Construction of the Amending Act

  1. Ground 6 asserted error in the conclusion of the primary judge, in conformity with what had been held in Roche v Deputy Commissioner of Taxation [2015] WASCA 196, that the amendments effected to the Taxation Administration Act 1953 (Cth) by the Tax Laws Amendment (2012 Measures No 2) Act 2012 (Cth) (the Amending Act) applied to the penalties incurred by Mr Panayi in 2011. Meagher JA has reproduced the relevant provisions.

  2. Mr Panayi’s written submissions made no mention of the operation of the Amending Act. The oral submissions made on his behalf contended that it was unfair for the primary judge to have relied upon the amendments effected by the Amending Act for two reasons.

  3. The first was that:

“if, as is our case, the primary judge treated the 2012 amendment as retroactive, that was unfair because the 2012 amendment was never pleaded in the statement of claim.”

  1. There is, with respect, nothing to that part of the complaint. The Company at all times was obliged to pay amounts of withheld tax. Mr Panayi, who for the purposes of resolving this ground must be taken to have been a director in accordance with the finding of the primary judge, was in breach of his obligation to cause the Company to pay the tax withheld. The Act imposed a penalty upon a director in breach of his or her obligation. The Commissioner sued to recover that penalty. It was for the Commissioner to allege the material facts on which his claimed entitlement to sue to recover the penalty imposed by statute was based.

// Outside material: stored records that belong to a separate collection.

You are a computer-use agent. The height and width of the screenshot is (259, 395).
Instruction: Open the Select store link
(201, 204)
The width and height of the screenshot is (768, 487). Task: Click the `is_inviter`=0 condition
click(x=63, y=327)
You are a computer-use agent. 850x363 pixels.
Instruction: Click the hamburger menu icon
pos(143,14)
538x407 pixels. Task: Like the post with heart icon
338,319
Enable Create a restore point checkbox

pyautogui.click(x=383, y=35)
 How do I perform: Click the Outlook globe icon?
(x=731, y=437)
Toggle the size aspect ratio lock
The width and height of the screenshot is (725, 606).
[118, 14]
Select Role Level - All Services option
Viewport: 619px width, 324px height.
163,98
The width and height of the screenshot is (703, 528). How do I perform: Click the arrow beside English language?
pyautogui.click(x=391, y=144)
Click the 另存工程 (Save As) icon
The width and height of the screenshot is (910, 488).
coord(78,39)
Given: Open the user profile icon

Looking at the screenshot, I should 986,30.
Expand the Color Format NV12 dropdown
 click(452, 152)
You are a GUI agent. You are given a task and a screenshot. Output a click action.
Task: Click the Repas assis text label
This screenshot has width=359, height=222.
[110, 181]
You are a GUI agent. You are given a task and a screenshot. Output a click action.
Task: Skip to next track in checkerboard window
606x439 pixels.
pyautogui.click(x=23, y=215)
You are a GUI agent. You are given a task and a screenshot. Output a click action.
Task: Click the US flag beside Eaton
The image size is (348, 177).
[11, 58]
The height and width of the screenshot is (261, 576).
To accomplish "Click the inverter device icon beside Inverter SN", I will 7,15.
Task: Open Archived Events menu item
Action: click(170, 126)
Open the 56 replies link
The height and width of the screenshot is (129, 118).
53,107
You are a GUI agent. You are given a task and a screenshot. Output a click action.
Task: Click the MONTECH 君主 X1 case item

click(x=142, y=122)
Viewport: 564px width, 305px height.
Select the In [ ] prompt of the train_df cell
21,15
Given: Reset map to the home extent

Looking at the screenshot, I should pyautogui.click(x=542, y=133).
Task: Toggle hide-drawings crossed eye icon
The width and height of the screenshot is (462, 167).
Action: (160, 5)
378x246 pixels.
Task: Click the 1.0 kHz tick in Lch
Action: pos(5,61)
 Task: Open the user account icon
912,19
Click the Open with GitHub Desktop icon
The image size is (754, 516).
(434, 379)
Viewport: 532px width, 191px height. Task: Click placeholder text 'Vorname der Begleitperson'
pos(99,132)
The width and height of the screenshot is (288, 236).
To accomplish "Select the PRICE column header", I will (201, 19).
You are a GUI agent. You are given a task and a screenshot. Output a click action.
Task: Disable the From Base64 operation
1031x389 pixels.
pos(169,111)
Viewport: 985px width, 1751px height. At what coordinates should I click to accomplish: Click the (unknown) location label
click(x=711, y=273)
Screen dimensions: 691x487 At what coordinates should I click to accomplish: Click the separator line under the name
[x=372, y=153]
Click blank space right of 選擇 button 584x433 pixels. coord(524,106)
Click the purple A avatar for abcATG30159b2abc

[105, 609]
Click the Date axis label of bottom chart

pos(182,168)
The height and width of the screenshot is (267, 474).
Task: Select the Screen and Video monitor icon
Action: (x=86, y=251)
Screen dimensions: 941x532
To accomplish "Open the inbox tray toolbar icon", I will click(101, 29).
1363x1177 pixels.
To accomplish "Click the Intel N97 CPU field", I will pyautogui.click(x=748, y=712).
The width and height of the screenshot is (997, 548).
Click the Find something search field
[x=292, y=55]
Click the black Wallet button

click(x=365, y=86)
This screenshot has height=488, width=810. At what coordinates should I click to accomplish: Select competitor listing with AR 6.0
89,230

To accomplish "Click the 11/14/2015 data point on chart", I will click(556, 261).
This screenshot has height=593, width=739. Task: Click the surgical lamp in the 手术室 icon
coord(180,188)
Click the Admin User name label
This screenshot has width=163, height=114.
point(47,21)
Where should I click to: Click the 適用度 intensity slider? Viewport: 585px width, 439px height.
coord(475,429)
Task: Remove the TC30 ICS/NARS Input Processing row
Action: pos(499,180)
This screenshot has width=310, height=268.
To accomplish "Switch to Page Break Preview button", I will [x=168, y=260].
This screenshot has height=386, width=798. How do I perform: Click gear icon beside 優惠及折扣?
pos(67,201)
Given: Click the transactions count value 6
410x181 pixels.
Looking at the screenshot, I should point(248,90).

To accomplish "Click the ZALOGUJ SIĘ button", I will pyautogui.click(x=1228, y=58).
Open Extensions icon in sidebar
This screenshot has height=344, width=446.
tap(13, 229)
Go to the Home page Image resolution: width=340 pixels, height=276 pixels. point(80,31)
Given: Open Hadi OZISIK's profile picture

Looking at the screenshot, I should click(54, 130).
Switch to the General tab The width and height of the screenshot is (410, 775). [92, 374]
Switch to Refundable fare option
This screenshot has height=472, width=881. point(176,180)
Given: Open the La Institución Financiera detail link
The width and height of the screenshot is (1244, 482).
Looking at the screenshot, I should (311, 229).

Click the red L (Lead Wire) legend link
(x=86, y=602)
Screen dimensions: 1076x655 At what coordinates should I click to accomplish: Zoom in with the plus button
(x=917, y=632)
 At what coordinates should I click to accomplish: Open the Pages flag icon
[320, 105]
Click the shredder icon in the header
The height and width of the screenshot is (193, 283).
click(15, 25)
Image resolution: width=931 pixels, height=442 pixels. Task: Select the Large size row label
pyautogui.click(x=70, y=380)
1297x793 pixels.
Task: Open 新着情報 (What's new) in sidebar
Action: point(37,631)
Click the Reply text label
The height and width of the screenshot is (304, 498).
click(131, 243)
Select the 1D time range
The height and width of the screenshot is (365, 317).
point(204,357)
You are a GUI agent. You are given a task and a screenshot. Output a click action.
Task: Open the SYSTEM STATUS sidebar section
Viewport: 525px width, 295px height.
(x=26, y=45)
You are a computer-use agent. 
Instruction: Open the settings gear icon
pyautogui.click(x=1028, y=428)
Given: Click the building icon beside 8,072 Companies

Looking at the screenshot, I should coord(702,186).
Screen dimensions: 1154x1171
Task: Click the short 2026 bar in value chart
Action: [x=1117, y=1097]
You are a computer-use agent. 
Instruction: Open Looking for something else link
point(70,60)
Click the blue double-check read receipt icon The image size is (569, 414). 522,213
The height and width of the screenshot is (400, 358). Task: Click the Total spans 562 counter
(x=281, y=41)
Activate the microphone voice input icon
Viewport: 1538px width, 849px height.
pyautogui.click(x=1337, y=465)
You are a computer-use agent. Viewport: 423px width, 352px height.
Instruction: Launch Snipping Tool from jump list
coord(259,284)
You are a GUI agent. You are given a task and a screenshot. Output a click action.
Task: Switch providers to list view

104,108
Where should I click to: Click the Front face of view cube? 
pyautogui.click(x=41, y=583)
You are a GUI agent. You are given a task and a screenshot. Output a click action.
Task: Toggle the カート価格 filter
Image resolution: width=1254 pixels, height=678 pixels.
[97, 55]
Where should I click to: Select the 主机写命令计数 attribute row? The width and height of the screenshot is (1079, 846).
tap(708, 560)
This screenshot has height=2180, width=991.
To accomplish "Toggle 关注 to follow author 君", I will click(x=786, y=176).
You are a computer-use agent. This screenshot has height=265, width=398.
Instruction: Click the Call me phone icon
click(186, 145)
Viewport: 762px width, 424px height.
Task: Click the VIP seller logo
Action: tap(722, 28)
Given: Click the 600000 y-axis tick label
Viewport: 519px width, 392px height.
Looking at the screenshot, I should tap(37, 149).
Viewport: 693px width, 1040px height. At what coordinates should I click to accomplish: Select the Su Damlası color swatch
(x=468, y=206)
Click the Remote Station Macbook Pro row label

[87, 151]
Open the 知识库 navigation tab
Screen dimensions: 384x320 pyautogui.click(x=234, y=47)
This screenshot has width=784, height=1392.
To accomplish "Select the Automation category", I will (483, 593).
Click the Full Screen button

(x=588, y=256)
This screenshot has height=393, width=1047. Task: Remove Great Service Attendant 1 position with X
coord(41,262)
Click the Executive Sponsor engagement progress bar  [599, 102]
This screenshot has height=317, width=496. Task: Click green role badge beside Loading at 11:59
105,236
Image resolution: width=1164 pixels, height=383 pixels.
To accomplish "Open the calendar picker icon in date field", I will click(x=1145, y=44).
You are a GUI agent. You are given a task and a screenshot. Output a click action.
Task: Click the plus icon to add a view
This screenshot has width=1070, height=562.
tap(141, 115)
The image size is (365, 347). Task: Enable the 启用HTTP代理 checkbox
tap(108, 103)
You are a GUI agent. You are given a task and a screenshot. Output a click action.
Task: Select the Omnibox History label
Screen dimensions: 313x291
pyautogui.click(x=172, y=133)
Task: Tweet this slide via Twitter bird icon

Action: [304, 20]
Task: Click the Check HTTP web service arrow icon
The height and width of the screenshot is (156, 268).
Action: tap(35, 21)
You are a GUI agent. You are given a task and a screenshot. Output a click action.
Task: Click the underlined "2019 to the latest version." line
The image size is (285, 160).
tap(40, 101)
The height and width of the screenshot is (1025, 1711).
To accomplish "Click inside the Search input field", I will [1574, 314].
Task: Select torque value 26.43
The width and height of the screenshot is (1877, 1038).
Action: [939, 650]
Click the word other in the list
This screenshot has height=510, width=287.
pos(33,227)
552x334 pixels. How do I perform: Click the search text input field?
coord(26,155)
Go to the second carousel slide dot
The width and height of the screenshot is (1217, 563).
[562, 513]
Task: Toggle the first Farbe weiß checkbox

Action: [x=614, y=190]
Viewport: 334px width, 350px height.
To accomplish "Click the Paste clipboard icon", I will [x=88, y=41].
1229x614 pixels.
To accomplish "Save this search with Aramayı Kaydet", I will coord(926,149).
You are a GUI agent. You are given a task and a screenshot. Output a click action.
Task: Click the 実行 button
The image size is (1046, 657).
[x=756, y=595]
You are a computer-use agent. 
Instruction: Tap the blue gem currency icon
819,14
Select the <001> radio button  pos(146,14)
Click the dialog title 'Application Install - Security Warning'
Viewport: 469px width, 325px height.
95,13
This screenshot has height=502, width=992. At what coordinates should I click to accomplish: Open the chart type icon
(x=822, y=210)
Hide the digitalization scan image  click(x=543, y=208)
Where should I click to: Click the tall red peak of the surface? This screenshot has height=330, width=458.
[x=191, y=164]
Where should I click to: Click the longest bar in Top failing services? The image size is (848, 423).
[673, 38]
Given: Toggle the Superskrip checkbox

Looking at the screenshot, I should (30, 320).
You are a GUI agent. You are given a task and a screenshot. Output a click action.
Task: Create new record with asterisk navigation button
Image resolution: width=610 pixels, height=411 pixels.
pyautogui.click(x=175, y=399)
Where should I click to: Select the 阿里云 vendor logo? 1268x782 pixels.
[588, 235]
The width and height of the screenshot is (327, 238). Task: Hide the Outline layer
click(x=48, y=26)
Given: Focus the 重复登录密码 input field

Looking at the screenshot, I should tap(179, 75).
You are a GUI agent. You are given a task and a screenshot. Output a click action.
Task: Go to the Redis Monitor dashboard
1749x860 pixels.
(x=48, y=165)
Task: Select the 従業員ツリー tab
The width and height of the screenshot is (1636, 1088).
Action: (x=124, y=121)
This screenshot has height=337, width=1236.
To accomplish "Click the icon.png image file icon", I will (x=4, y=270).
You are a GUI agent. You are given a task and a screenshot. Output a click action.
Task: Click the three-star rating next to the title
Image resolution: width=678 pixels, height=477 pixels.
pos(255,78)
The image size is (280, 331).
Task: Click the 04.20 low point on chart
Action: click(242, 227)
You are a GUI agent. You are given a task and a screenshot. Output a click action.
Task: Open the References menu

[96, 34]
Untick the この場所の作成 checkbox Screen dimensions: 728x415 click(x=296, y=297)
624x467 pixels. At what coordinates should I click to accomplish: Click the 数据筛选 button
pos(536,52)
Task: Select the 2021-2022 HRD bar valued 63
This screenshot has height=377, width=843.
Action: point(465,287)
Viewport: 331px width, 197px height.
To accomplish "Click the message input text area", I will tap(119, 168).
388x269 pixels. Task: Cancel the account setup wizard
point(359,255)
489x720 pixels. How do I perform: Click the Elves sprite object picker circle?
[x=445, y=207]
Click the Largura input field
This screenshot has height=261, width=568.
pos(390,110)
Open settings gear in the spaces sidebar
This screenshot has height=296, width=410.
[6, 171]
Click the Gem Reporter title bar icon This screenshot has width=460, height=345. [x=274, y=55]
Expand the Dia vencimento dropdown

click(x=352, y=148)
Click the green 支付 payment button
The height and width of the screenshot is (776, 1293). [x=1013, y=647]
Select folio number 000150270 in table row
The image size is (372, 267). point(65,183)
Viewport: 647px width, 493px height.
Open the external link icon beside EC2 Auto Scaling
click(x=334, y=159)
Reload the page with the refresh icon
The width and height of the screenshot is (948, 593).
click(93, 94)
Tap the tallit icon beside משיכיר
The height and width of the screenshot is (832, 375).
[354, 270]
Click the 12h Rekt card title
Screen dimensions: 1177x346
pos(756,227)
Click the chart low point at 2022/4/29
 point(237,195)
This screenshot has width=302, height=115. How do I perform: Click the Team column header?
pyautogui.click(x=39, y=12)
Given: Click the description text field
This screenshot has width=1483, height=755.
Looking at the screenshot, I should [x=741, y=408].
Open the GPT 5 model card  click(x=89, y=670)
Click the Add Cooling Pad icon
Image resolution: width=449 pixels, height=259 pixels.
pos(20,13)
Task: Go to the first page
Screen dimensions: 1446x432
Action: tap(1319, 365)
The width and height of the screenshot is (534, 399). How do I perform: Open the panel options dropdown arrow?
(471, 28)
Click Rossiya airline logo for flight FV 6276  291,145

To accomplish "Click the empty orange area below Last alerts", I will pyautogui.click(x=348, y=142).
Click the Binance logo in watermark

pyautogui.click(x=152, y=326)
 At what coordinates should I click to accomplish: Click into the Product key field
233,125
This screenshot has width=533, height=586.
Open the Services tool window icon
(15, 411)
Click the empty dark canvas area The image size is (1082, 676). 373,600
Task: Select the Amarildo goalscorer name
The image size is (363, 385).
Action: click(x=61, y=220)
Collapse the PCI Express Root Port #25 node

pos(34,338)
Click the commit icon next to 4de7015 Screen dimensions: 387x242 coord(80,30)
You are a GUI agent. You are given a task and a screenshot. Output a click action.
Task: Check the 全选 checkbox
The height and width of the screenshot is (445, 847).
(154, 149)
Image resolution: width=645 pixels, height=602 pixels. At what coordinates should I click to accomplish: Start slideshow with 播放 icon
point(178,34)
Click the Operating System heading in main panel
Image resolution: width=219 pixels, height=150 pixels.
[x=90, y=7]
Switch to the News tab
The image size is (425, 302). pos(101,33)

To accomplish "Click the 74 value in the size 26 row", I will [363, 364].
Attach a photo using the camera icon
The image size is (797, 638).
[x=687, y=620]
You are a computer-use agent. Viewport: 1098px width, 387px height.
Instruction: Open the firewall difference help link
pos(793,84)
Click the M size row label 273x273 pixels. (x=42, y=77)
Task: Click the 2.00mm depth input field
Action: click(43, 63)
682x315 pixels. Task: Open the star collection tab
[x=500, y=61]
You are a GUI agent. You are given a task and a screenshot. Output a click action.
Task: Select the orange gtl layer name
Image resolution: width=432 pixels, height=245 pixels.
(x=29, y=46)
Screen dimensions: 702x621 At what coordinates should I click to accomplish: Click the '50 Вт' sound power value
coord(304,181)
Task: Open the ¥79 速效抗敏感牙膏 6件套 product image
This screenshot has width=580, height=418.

  2. But it was not for the Commissioner to allege in his statement of claim that any possible defence was not made out. Still less was the Commissioner obliged in his statement of claim to deny that the Amending Act did not apply. To the contrary, it was for the defendant to allege the defences upon which he relied, which included in this case (although only in the amended defence) that he maintained that the Amending Act did not apply and that the Company had commenced being wound up within 21 days of the giving of the director penalty notice.

  3. And in any event, the amended defence was served more than a year before the trial. Mr Panayi’s amended defence crystallised an issue as to the law which applied to the penalty on which the Commissioner sued. That issue was indeed determined by the primary judge, and after full argument. There was no suggestion of any surprise. The submission based on the Commissioner’s pleading must be rejected.

  4. The second reason was that:

“it was unfair in the sense relevantly used in the cases on restrospectivity for Parliament to alter the nature and content of debts then due and owing and which merely because of the failure of the respondent to bring proceedings until after the amendments were made gave it a case which it otherwise didn’t have.”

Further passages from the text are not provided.